Prompt => Look through the material and copy each line holding "agent".

Available records =>
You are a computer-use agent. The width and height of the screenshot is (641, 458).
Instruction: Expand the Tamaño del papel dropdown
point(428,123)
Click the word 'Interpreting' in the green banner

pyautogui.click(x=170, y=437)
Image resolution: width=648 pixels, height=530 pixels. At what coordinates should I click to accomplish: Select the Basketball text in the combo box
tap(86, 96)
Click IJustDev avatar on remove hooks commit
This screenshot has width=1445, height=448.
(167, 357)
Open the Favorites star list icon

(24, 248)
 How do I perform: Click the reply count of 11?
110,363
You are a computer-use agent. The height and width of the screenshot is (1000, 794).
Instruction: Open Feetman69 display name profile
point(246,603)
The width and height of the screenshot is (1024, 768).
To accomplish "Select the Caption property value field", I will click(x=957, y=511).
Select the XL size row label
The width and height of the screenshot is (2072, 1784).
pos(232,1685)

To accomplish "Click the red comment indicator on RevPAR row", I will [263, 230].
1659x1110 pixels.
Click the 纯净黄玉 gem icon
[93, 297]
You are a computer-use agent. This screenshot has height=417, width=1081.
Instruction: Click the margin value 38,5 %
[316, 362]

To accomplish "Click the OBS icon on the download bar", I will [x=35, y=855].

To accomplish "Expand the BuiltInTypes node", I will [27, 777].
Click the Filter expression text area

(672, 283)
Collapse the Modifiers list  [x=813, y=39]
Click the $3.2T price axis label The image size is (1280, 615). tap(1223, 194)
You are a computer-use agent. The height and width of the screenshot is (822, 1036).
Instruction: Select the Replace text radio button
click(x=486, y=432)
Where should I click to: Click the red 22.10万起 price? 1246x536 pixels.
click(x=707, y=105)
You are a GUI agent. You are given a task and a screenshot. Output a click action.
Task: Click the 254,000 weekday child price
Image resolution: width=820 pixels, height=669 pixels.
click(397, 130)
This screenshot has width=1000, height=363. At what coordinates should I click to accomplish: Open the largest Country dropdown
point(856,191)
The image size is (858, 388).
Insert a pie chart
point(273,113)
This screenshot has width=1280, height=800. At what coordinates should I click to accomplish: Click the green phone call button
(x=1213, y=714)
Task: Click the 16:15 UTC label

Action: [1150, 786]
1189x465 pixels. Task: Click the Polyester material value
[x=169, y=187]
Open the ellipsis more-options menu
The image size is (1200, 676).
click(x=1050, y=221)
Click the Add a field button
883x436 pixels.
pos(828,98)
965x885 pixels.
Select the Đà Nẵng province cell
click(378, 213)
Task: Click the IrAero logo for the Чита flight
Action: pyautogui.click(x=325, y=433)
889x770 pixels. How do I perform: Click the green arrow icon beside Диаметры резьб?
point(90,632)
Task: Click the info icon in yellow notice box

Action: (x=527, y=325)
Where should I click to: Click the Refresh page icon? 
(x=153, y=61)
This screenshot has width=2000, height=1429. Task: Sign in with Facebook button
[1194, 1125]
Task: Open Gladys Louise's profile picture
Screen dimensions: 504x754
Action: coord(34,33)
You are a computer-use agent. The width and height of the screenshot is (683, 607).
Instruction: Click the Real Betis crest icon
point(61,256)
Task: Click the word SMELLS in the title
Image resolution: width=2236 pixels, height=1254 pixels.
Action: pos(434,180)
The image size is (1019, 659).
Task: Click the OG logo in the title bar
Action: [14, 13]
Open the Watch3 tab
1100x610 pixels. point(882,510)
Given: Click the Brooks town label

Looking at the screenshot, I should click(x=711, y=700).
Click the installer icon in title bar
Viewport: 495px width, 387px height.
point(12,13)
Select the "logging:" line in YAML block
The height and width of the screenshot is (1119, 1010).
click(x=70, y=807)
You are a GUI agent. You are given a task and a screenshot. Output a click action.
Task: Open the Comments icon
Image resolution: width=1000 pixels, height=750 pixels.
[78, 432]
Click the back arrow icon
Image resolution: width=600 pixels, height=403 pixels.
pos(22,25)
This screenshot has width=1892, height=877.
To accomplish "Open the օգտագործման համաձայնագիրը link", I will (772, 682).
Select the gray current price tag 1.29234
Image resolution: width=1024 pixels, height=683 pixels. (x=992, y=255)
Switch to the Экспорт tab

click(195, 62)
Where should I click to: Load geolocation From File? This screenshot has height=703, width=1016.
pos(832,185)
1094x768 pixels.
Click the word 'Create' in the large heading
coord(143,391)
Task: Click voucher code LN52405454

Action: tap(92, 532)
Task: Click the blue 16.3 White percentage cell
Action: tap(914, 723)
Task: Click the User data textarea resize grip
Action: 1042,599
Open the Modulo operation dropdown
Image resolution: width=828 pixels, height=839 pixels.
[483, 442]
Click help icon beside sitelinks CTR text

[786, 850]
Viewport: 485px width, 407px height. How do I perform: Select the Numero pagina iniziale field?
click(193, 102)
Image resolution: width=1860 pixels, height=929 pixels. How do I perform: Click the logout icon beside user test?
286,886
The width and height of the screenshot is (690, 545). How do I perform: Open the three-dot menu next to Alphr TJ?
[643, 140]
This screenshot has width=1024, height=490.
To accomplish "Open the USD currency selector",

Final answer =>
You are a computer-use agent. The width and height of the screenshot is (641, 458).
You are a computer-use agent. The height and width of the screenshot is (1000, 794).
You are a computer-use agent. This screenshot has height=417, width=1081.
You are a computer-use agent. The height and width of the screenshot is (822, 1036).
You are a GUI agent. You are given a task and a screenshot. Output a click action.
You are a computer-use agent. The width and height of the screenshot is (683, 607).
You are a GUI agent. You are given a task and a screenshot. Output a click action.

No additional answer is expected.